Implementing SMTP Event Sinks

Exchange Server 2003

Topic Last Modified: 2004-06-08

To implement a Simple Mail Transfer Protocol (SMTP) OnArrival event sink, follow this procedure:

  1. Create a Component Object Model (COM) class that implements the ISMTPOnArrival interface. You can do this using any programming language or scripting language that supports COM. For more information about using scripting languages to implement this interface, see Implementing Sinks with Scripting Languages.
  2. For performance reasons, you can allow the source to cache the sink for subsequent use. In this case, implement the IEventIsCacheable interface. This interface consists of the IsCacheable method and should return the HRESULT value S_OK. When the event dispatcher thread creates an instance of the sink COM class, it calls QueryInterface for this interface, and calls the IsCacheable method. If the value S_OK is returned, it will cache the sink for subsequent events and an instance of the sink COM class need not be recreated for each event. The type information for the IEventIsCacheable interface is located in the Server Extension Objects (SEO) COM dynamic-link library (DLL), SEO.DLL. (The type library is a resource in the DLL.)
  3. Register the COM class on the local server. The event dispatcher will use either the programmatic identifier or the class identifier (CLSID) for the class to create a class instance when an event occurs. For scripts, you must register the Microsoft® Collaboration Data Objects (CDO) scripting host as the sink and configure it with the location of your script. See Implementing Sinks with Scripting Languages.
  4. Register a binding for the SMTP OnArrival event using the Server Extension Objects (SEO) or the smtpreg.vbs command-line Windows Script Host (WSH) script. See Managing Event Bindings.

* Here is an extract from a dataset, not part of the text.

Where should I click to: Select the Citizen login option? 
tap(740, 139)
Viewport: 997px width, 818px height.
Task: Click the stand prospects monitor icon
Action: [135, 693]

When the event dispatcher calls the ISMTPOnArrival.OnArrival method on your sink, it is passed an IMessage interface on a Message object that is bound to an ADO Stream object. The Stream object contains the message content within the transport itself. Modifications to the message content must therefore be saved to the transport Stream object by calling the IDataSource.Save method on the Message object.

Additionally, the IMessage.EnvelopeFields collection contains the message's transport envelope fields. All fields within this collection reside in the namespace. (Only Message objects passed to event sinks have contents in the IMessage.EnvelopeFields collection.) The message can be examined and modified by your sink. For information, see Using the SMTP Message Envelope Fields.